About color enlargers, I have heard some people saying that they work better than most B&W enlargers for B&W printing so if you can get one cheap it might be a good buy even if you don't plan on doing color.


----------



## terri (Aug 12, 2005)

I have a old, well used color enlarger (Omega D5) that cost a few thousand bucks when new - I got it for less than $500 with a couple lenses thrown in. It will shoot up to large format if needed.  I find it much easier to dial in my controls than use the filters I was taught on. A little magenta to add contrast, or yellow to flatten. 

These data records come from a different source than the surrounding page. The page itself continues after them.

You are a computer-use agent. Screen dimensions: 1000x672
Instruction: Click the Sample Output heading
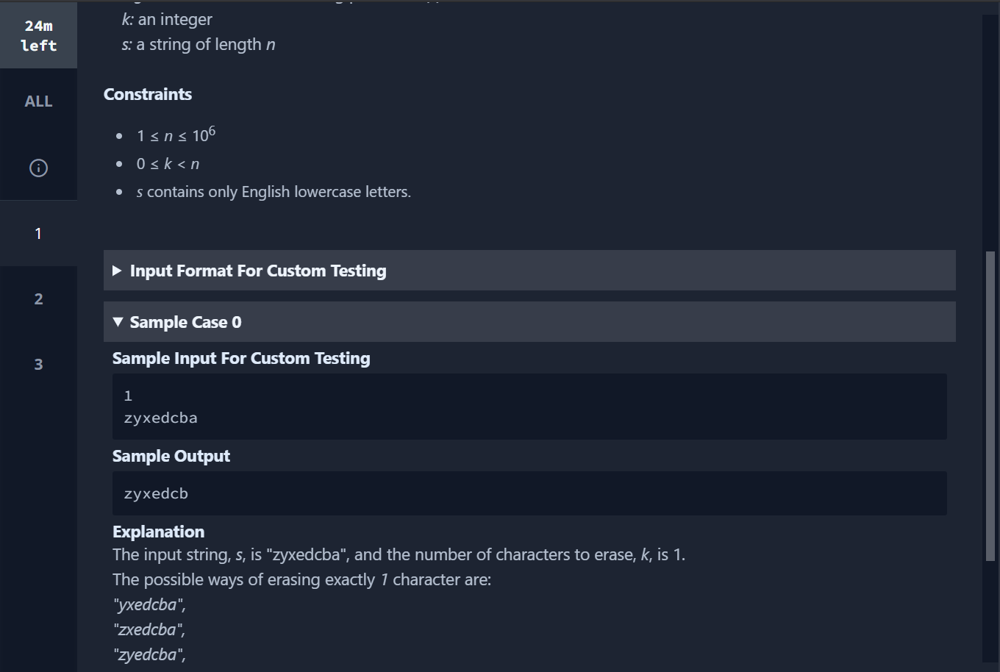tap(171, 457)
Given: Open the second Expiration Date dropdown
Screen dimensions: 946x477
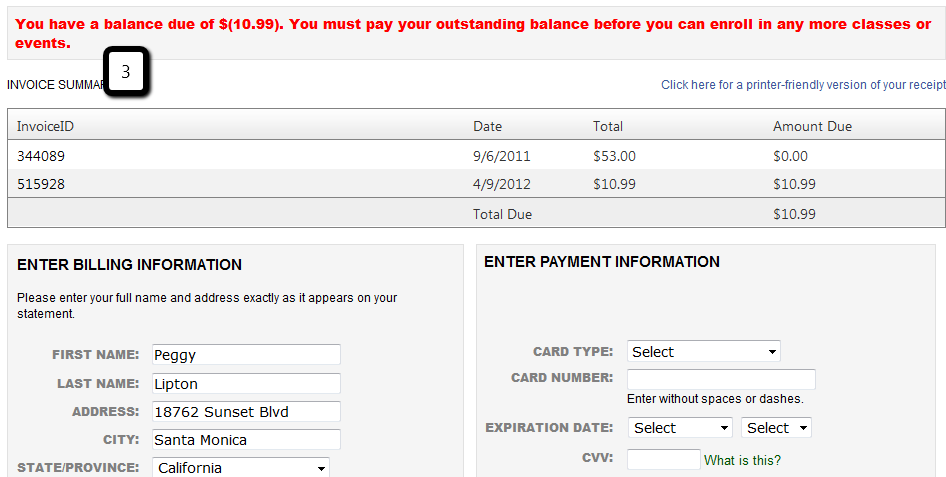Looking at the screenshot, I should pyautogui.click(x=776, y=428).

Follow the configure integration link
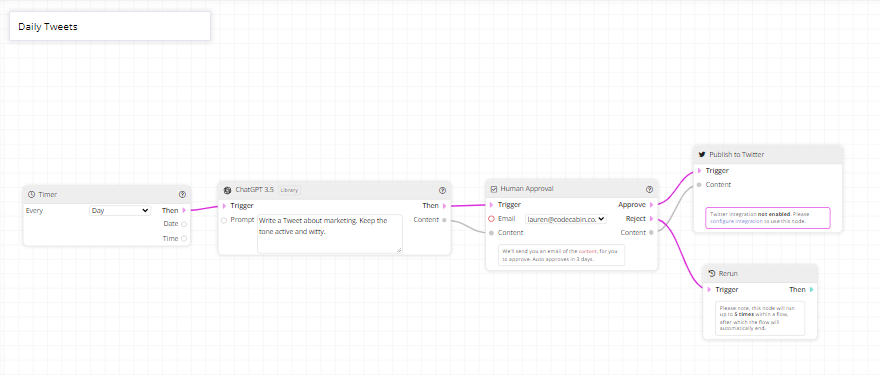coord(736,221)
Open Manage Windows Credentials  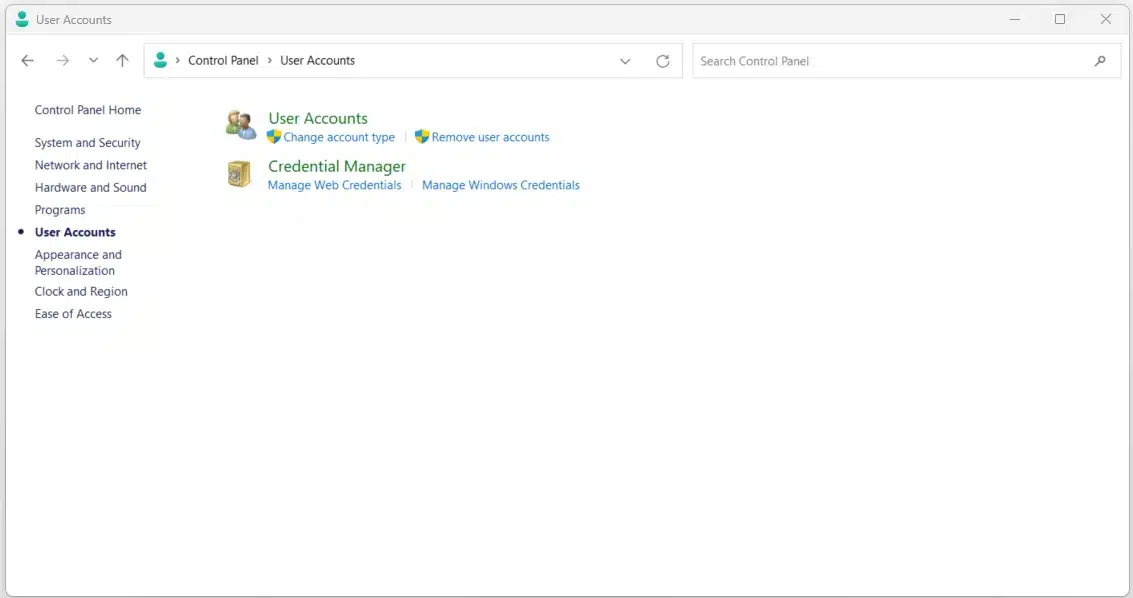pos(500,185)
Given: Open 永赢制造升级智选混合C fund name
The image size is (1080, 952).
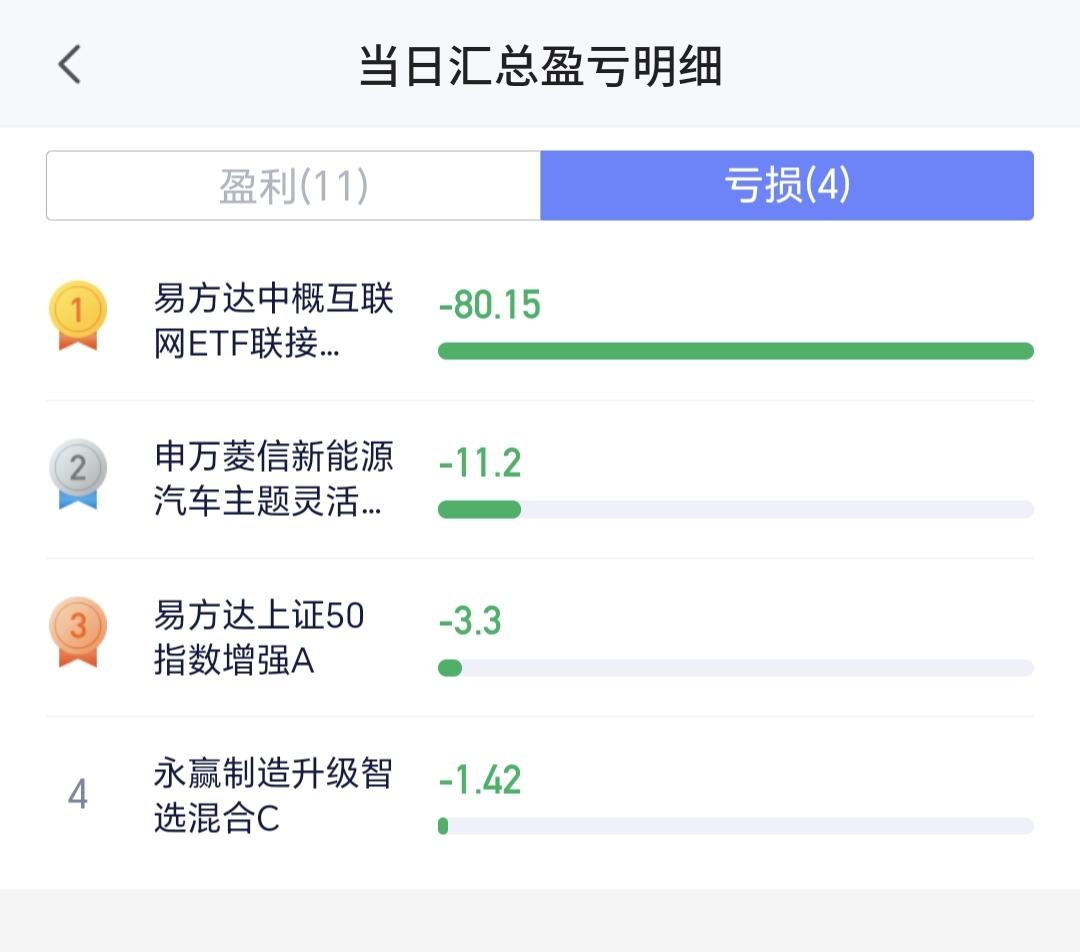Looking at the screenshot, I should (x=273, y=795).
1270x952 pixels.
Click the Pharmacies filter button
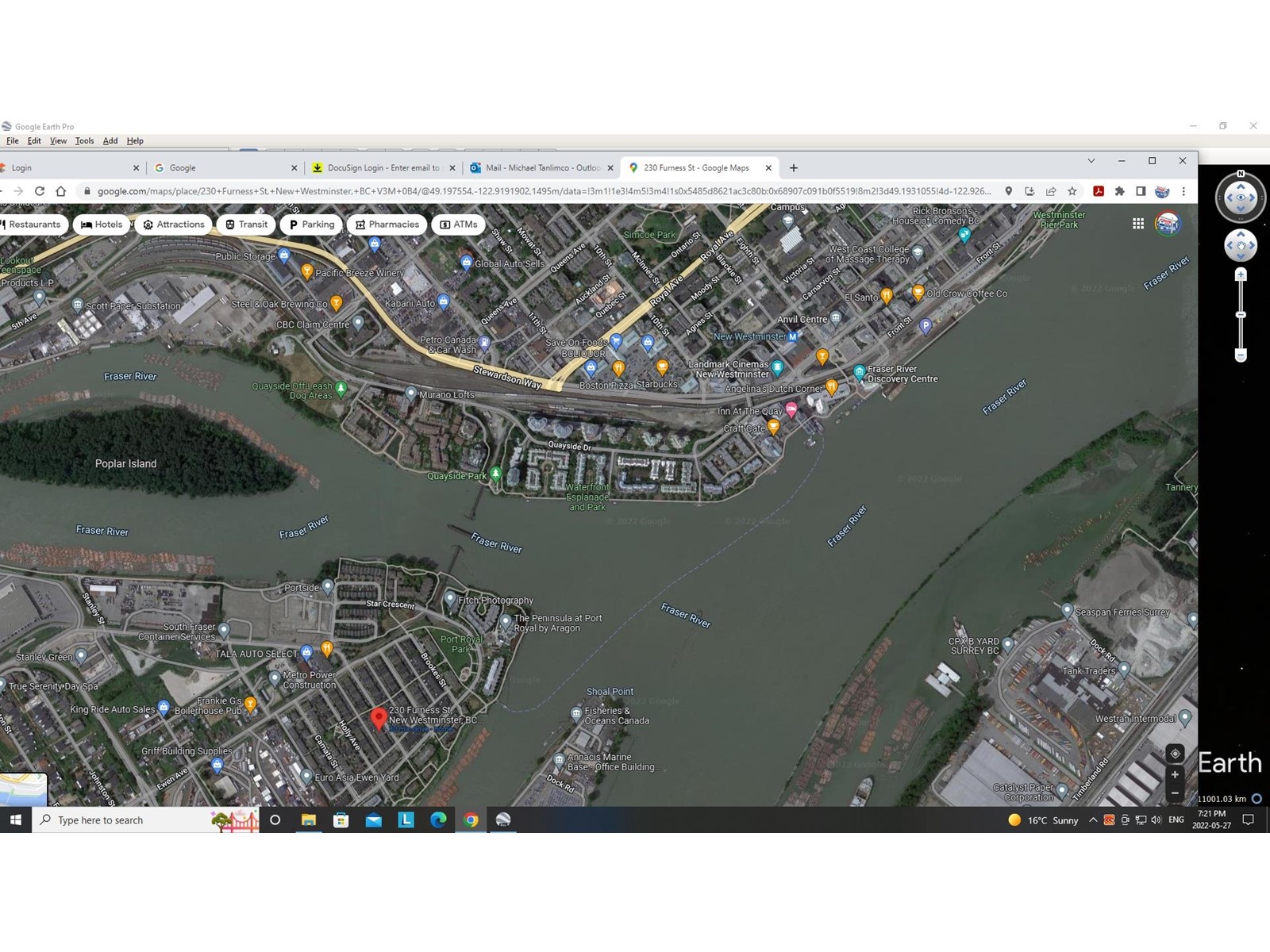(x=387, y=225)
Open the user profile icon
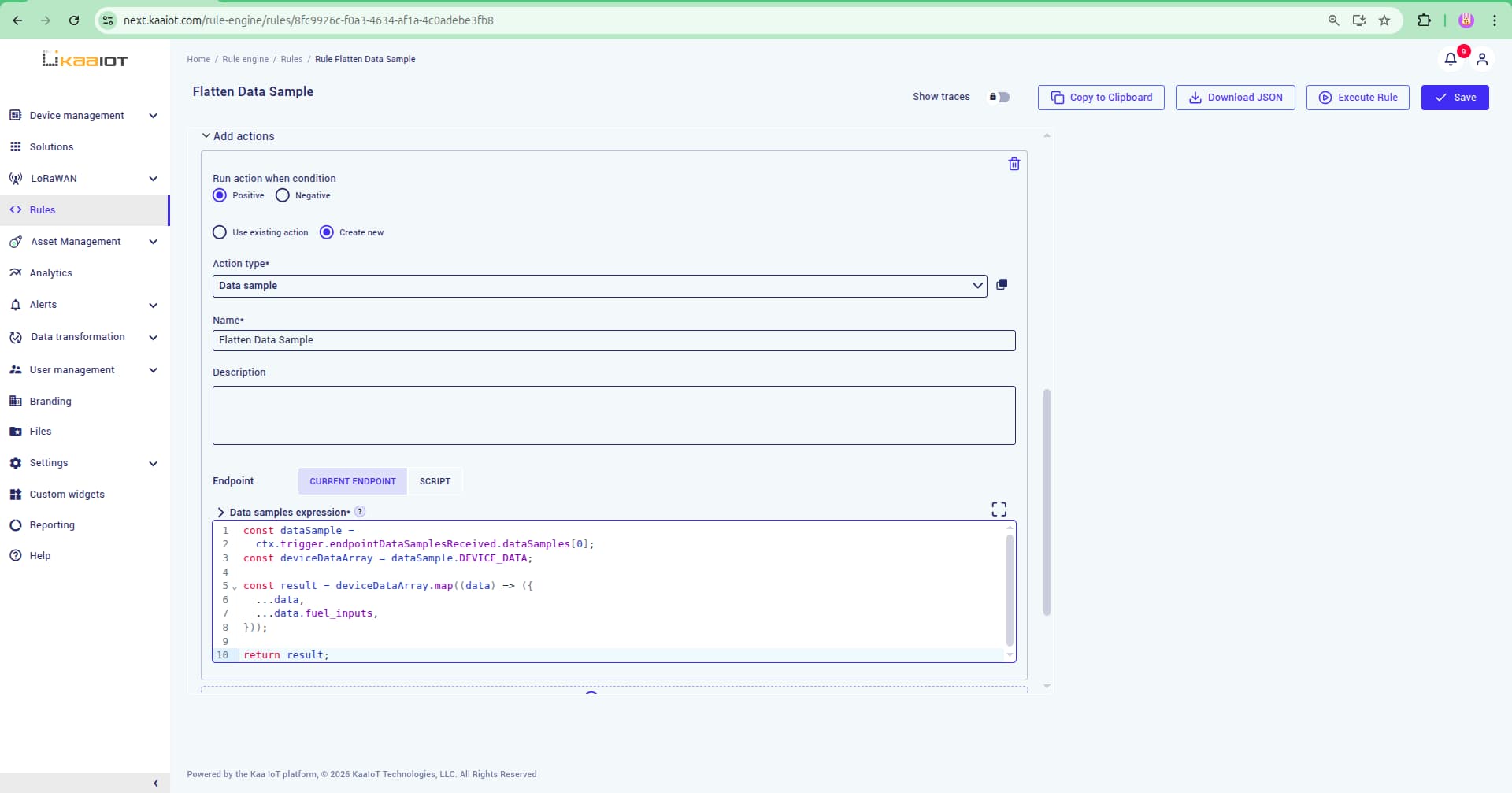This screenshot has height=793, width=1512. pyautogui.click(x=1481, y=59)
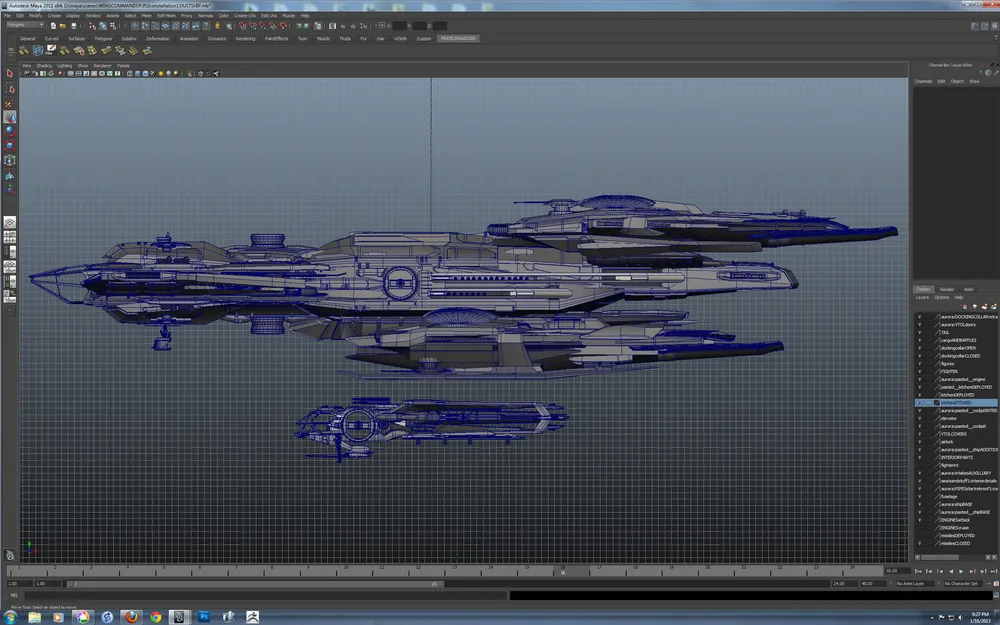
Task: Open the Edit Mesh menu
Action: (166, 16)
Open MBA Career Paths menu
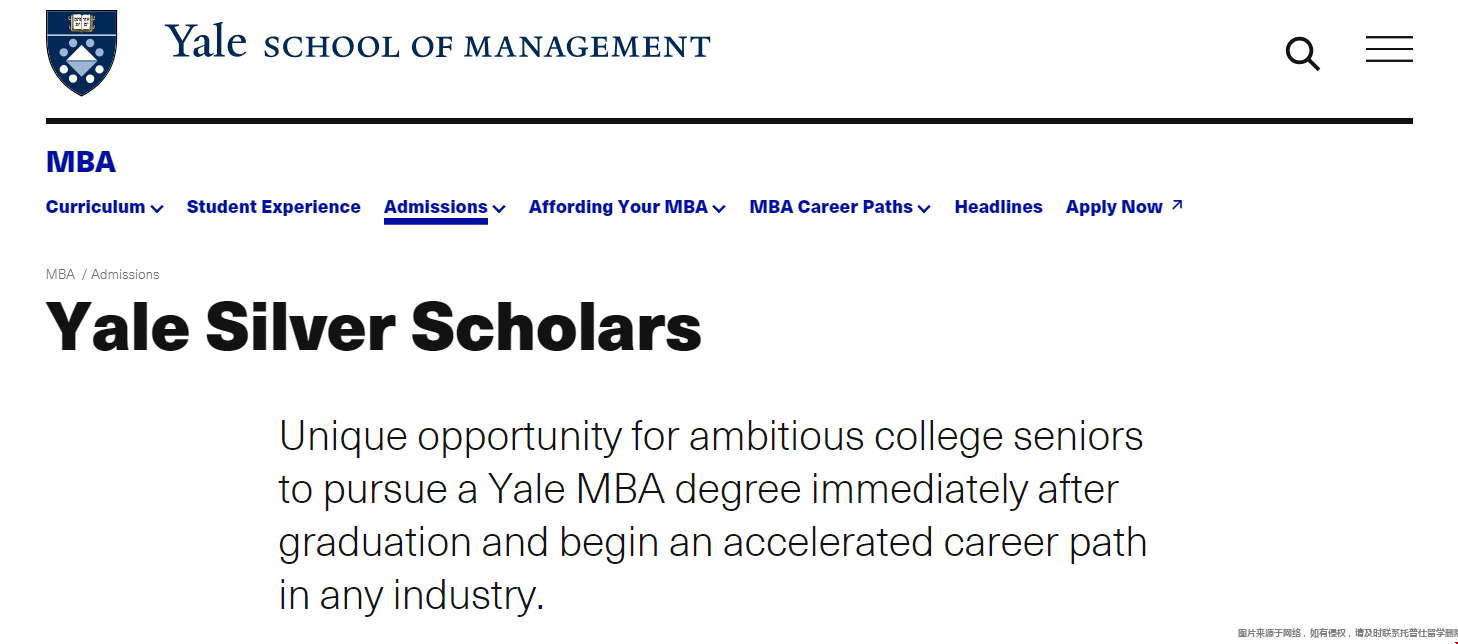 coord(831,207)
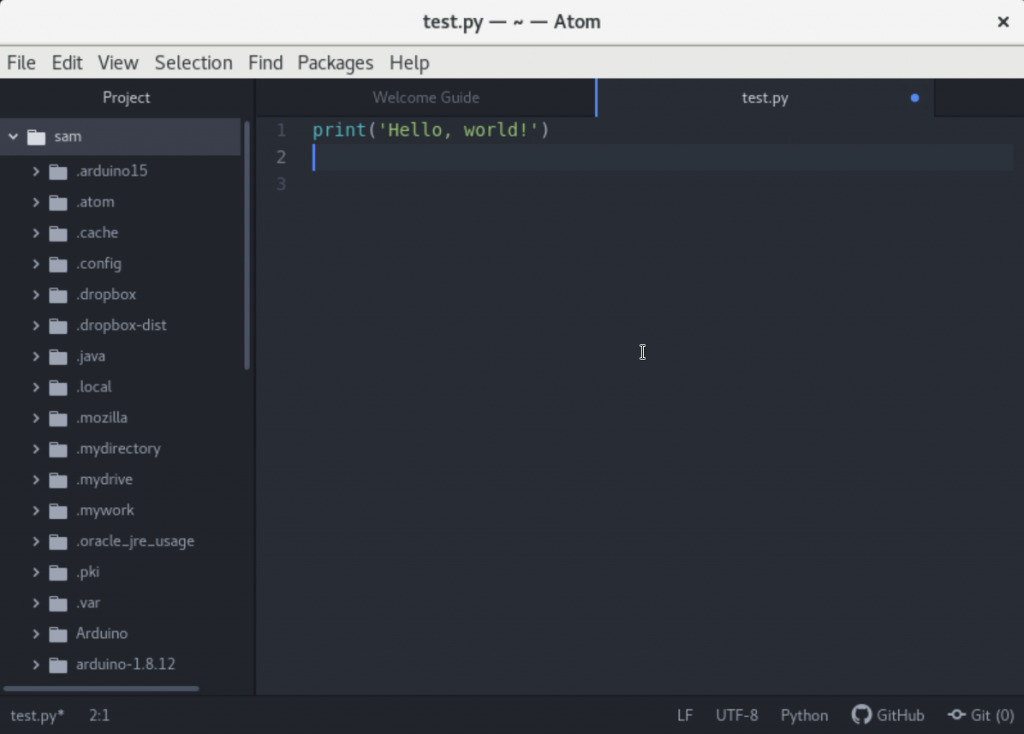Click cursor position 2:1 in status bar
This screenshot has height=734, width=1024.
point(99,715)
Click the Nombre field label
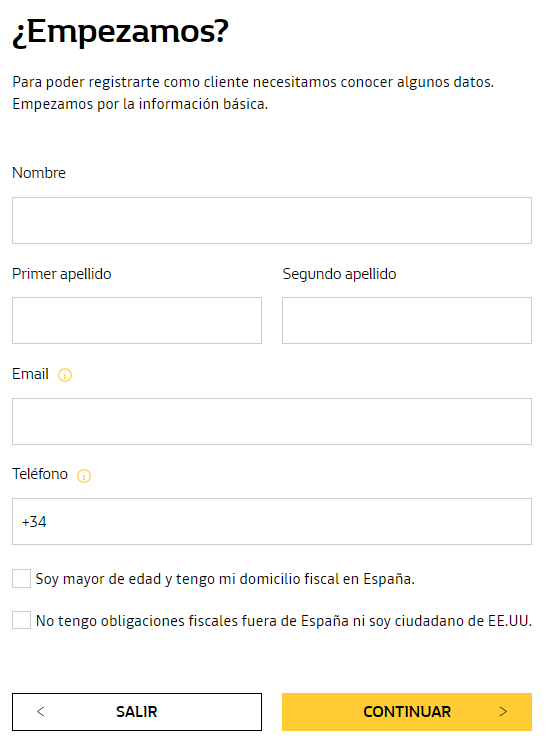Screen dimensions: 547x751 (39, 172)
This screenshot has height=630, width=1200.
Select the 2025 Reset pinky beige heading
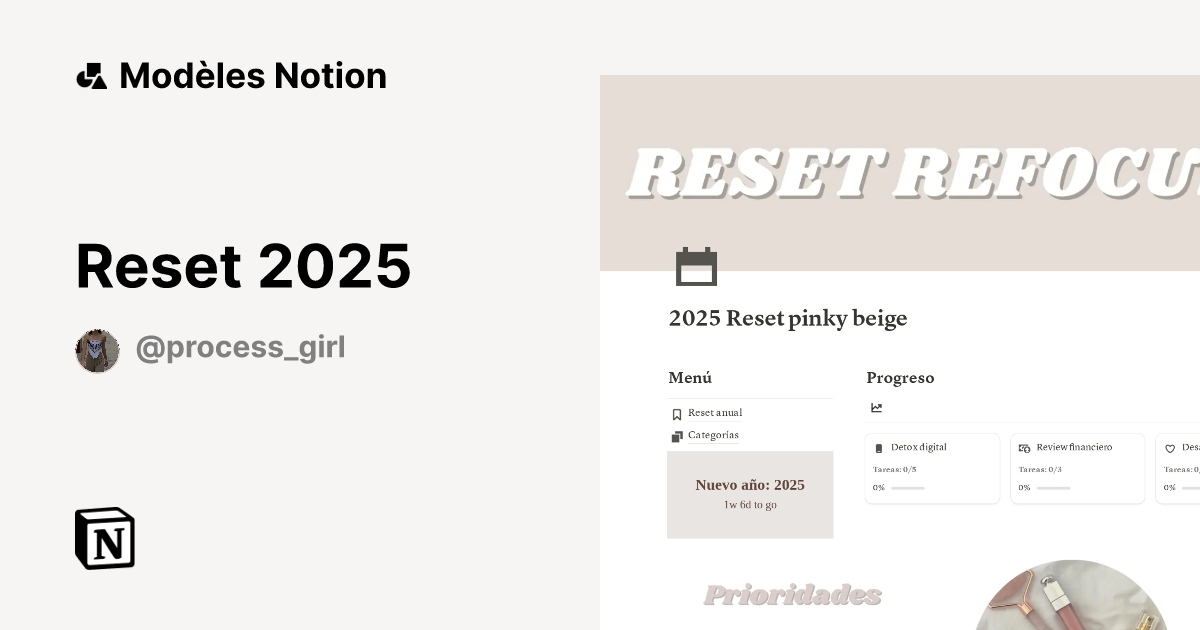pyautogui.click(x=787, y=318)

That said, I learned on a Beseler 23 III C and it was great! There are tons of used enlargers out there and the prices are really reasonable. I picked up a couple more lenses on eBay, and all my miscellaneous darkroom supplies. :thumbup: It can really be done on the cheap.


----------



## Don Simon (Aug 12, 2005)

Thanks Darin & Terri, I'll definitely take what you said into consideration. Colour enlargers seem to be going for very little money, and thinking back the ones I used at college may have been colour (they had the Cyan, Magenta and Yellow dials which the B&W enlargers I've seen don't seem to have). I'm trying to use Ebay less; they already own the planet _de facto_ and I don't know what the management spends all that money on, so they must be cloning an army...

Anyway...

The name is of course from the Hitchhikers' Guide; as a kid I listened to recordings of the original BBC radio series, and I've read the books (collected in a single volume) more times than most priests open the Bible. If I ever become super-rich I will launch a philanthropic project to replace all those Gideons' in hotels with copies of the HHGTTG. The latter is much more useful for understanding and accepting your place in the universe. Sure, Buddha and Mohammed said many wise things, but are any as profound as "Don't Panic"?
Apologies for the blasphemy. My idea of seeing The Hitchhikers' Guide as the foremost philosophical work of all time is probably not a popular one :sillysmi:
As for the movie, I haven't seen it but I oppose to it on principle, simply because it further devalues the use of the name Zaphod online. It also destroys that mystical quality that exists when someone asks "What's the answer?" and you answer "42!", and one other person in the room smiles while everyone else just looks on confused.

But I digress...


----------



## darin3200 (Aug 12, 2005)

terri said:
			
		

> That said, I learned on a Beseler 23 III C and it was great!


Props to Beseler 23 III C  :thumbup:


----------